Using the miraEST Assembler for Reliable and Automated mRNA Transcript Assembly and SNP Detection in Sequenced ESTs (original) (raw)

  1. Bastien Chevreux1,7,
  2. Thomas Pfisterer2,
  3. Bernd Drescher3,
  4. Albert J. Driesel4,
  5. Werner E.G. Müller5,
  6. Thomas Wetter6, and
  7. Sándor Suhai1
  8. 1 Department of Molecular Biophysics, German Cancer Research Centre Heidelberg, 69120 Heidelberg, Germany
  9. 2 MWG Biotech AG, 85560 Ebersberg, Germany
  10. 3 RZPD German Resource Center for Genome Research, 14059 Berlin, Germany
  11. 4 VitiGen AG, 76833 Siebeldingen, Germany
  12. 5 Abteilung Angewandte Molekularbiologie, Institut für Physiologische Chemie, Universität Mainz, 55099 Mainz, Germany
  13. 6 Institute for Medical Biometry and Informatics, University of Heidelberg, 69120 Heidelberg, Germany

Abstract

We present an EST sequence assembler that specializes in reconstruction of pristine mRNA transcripts, while at the same time detecting and classifying single nucleotide polymorphisms (SNPs) occuring in different variations thereof. The assembler uses iterative multipass strategies centered on high-confidence regions within sequences and has a fallback strategy for using low-confidence regions when needed.
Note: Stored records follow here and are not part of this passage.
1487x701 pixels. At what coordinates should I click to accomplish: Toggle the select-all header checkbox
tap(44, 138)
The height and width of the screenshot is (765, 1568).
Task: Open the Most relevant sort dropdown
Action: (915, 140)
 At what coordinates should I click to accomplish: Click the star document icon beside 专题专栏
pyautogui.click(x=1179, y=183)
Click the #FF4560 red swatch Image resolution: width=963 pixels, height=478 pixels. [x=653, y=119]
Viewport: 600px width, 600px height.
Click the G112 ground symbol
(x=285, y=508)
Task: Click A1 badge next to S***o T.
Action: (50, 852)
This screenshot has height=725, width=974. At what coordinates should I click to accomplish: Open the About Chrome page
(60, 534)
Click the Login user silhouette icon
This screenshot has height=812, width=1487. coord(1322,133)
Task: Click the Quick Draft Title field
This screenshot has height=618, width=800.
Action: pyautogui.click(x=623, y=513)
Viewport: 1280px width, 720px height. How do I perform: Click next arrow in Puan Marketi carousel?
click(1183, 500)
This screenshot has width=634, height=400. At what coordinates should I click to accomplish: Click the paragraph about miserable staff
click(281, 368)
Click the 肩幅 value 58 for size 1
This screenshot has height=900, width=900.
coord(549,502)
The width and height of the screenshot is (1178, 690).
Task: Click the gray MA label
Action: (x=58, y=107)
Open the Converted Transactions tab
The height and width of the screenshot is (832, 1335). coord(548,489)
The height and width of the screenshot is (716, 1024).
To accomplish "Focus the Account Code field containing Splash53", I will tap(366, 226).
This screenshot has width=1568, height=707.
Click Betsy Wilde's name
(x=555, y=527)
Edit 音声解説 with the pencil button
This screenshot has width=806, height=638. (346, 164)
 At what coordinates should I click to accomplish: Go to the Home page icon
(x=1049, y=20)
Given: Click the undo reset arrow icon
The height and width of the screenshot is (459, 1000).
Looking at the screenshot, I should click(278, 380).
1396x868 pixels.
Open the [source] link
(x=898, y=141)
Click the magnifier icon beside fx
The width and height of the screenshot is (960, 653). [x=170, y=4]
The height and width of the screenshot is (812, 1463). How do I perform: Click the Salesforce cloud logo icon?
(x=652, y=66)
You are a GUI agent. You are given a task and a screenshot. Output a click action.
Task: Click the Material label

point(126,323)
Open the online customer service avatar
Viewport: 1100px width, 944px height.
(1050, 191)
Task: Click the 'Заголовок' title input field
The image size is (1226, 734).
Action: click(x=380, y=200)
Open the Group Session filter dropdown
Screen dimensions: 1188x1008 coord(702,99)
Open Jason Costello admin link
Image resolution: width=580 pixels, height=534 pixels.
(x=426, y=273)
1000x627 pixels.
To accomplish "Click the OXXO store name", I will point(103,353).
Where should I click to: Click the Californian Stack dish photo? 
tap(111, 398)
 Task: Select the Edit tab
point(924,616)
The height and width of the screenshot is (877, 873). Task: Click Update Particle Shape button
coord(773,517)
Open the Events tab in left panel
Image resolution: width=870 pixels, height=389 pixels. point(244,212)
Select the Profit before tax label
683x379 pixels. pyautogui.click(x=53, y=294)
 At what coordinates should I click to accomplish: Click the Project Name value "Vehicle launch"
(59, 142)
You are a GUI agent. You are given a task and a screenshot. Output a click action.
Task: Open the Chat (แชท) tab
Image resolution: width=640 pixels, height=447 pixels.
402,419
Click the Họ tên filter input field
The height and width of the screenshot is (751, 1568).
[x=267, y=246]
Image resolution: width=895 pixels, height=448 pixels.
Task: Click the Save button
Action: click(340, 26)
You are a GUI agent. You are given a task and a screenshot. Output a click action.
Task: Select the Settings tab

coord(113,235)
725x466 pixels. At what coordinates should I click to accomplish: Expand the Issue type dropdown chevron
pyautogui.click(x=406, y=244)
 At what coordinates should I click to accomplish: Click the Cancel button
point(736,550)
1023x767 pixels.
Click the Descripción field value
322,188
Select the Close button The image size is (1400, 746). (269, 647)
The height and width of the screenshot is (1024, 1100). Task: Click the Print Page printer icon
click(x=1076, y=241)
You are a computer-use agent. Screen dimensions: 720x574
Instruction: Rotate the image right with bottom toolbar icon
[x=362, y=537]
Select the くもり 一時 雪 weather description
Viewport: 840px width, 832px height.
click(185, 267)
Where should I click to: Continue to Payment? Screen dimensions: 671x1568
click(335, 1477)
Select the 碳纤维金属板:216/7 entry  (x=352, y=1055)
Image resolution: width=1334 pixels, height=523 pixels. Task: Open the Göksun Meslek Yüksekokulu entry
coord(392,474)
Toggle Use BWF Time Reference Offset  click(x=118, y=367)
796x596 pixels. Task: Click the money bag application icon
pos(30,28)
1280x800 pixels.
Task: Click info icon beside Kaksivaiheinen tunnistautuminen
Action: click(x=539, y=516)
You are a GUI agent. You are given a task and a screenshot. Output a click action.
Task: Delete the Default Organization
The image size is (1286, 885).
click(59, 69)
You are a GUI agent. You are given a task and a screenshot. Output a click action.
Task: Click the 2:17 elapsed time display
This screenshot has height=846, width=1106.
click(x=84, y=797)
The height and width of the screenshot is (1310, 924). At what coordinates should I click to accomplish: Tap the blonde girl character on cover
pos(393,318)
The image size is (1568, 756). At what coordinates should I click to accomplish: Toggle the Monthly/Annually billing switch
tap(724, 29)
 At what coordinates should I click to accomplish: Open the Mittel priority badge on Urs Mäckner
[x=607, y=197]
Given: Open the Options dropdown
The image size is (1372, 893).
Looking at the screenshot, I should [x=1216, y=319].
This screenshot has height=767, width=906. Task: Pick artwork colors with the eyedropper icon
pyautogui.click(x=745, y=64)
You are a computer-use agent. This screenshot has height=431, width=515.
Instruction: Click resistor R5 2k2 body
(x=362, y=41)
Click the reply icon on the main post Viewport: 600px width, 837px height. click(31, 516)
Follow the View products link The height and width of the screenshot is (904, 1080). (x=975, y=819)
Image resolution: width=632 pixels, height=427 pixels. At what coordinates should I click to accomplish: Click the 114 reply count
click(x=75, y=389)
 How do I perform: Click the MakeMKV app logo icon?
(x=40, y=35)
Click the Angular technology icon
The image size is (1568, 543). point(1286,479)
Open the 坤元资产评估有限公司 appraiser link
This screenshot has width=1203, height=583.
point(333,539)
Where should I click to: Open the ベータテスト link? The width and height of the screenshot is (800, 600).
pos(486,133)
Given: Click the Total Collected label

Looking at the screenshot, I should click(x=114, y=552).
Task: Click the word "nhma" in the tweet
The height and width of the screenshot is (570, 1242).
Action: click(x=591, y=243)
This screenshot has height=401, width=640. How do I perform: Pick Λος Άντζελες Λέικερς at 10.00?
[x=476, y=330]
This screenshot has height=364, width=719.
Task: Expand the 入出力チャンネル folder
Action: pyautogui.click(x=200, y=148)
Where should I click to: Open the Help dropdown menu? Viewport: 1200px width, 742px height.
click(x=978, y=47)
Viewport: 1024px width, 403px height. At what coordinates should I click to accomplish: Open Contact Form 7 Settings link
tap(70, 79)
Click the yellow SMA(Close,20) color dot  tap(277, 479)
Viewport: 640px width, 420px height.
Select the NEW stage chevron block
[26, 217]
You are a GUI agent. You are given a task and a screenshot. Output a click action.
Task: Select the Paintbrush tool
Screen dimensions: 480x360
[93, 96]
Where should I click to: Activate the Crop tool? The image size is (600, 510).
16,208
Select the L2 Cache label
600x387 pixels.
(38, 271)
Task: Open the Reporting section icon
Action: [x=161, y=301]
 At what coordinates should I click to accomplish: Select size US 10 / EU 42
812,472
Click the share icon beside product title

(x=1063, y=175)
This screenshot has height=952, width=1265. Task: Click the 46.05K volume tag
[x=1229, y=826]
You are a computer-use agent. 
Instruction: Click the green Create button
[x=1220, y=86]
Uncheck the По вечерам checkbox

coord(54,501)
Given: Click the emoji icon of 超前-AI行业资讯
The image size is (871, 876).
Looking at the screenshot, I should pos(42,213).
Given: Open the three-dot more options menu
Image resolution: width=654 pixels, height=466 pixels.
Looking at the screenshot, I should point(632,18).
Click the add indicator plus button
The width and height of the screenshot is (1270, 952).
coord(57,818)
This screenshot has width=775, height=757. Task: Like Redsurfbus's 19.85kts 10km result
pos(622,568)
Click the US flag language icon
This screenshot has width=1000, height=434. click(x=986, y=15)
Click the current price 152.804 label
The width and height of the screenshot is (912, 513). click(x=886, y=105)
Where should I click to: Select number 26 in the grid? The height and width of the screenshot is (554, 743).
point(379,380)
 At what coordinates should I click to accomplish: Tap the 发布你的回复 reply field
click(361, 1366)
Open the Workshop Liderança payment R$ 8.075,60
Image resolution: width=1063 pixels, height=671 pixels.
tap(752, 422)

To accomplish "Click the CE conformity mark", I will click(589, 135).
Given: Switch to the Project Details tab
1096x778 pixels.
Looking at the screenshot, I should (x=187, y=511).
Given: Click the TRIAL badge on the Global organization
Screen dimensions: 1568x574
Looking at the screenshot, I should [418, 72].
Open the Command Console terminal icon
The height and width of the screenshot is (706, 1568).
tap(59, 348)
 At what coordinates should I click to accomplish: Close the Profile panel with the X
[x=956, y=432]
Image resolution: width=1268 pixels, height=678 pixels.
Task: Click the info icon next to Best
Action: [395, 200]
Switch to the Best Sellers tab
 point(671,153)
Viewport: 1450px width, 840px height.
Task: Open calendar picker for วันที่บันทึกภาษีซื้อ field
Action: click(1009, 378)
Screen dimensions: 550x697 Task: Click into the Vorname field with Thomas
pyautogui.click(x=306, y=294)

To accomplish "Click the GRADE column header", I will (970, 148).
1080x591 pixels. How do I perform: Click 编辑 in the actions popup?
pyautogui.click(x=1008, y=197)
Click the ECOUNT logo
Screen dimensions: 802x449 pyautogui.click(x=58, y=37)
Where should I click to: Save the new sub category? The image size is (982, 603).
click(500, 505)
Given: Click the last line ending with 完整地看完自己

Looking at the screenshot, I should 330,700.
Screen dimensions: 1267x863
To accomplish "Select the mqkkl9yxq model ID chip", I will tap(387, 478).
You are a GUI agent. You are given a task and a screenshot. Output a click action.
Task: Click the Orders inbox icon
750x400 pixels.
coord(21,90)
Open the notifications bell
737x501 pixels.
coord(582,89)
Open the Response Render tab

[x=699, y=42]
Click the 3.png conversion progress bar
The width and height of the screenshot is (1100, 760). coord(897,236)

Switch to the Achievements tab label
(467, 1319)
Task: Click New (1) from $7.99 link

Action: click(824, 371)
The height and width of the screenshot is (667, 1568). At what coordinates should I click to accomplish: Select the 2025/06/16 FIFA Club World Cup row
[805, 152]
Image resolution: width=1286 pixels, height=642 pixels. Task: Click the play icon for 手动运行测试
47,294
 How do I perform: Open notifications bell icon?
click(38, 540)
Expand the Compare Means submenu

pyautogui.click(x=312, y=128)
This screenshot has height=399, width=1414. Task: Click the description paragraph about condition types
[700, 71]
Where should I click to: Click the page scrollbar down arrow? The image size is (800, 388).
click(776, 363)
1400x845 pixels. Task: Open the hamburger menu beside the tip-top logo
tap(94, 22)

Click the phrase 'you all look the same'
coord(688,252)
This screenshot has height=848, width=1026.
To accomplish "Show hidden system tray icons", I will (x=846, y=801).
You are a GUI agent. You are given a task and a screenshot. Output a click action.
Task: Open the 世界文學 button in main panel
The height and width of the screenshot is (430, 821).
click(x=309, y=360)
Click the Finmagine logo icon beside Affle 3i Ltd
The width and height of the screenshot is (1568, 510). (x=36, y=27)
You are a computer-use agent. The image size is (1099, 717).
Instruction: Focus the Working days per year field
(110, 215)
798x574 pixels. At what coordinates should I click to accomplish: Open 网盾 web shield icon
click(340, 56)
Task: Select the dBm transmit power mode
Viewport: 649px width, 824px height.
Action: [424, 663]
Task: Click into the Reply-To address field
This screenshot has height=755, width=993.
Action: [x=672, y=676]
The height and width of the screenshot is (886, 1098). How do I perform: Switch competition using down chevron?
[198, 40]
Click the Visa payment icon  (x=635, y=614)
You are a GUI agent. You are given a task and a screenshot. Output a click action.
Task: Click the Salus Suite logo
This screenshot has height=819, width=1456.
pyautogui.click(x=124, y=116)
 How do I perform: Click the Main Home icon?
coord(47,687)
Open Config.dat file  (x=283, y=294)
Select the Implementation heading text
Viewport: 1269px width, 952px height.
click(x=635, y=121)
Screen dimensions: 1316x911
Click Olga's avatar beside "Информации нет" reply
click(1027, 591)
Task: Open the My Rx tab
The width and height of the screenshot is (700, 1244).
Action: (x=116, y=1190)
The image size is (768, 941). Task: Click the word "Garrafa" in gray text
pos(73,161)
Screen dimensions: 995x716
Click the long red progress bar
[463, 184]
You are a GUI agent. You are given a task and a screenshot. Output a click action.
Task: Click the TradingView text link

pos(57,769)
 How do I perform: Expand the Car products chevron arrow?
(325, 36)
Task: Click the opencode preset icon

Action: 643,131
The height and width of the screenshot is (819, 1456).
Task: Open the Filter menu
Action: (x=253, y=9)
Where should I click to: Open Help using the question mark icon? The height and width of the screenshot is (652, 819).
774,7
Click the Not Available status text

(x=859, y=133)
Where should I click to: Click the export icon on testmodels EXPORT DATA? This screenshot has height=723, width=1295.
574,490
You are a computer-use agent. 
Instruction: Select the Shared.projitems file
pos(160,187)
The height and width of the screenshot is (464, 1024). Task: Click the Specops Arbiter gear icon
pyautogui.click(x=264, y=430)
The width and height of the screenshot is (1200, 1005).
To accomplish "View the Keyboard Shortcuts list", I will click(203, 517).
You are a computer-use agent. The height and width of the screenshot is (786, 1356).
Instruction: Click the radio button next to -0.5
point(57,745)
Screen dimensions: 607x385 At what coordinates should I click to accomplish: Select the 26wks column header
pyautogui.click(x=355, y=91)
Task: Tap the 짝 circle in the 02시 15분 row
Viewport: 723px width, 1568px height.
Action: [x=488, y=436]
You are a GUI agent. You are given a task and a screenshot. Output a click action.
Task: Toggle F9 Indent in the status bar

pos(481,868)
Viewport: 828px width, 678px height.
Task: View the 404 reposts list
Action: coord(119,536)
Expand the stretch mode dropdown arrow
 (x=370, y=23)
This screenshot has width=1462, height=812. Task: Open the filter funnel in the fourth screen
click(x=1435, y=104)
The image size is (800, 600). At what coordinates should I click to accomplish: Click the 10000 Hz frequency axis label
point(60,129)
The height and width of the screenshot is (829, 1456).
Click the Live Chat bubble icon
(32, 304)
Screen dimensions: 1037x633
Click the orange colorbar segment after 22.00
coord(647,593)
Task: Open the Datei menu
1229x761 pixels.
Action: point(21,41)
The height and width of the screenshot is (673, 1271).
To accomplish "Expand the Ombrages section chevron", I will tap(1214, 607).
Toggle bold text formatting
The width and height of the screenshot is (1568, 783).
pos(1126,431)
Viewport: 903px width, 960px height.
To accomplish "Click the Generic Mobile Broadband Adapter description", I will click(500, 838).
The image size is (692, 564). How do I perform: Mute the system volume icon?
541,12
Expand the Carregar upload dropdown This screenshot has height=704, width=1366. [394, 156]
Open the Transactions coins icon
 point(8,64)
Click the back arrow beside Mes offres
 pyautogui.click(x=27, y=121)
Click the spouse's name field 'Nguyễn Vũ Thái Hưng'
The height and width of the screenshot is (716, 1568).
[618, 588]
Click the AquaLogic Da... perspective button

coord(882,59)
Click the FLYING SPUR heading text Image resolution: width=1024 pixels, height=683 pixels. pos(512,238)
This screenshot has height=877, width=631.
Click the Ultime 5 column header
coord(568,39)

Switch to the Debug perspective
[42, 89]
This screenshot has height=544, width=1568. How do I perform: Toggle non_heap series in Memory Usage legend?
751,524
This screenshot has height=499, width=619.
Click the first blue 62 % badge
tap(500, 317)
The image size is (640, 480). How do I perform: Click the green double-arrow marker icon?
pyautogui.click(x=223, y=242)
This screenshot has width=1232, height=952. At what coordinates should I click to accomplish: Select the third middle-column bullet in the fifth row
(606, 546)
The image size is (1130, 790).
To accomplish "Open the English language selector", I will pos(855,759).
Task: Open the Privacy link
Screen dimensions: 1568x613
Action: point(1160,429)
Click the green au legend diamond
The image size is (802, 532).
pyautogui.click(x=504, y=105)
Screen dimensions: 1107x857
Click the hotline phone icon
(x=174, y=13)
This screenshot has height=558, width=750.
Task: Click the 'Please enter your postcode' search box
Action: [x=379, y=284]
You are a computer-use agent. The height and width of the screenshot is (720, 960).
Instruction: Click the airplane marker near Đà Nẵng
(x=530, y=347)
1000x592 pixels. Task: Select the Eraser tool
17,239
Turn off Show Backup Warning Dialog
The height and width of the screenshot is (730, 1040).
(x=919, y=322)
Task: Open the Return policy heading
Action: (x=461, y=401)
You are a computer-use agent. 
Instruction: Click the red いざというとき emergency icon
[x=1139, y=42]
It features special functions to assemble high numbers of highly similar sequences without prior masking, an automatic editor that edits and analyzes alignments by inspecting the underlying traces, and detection and classification of sequence properties like SNPs with a high specificity and a sensitivity down to one mutation per sequence. In addition, it includes possibilities to use incorrectly preprocessed sequences, routines to make use of additional sequencing information such as base-error probabilities, template insert sizes, strain information, etc., and functions to detect and resolve possible misassemblies. The assembler is routinely used for such various tasks as mutation detection in different cell types, similarity analysis of transcripts between organisms, and pristine assembly of sequences from various sources for oligo design in clinical microarray experiments.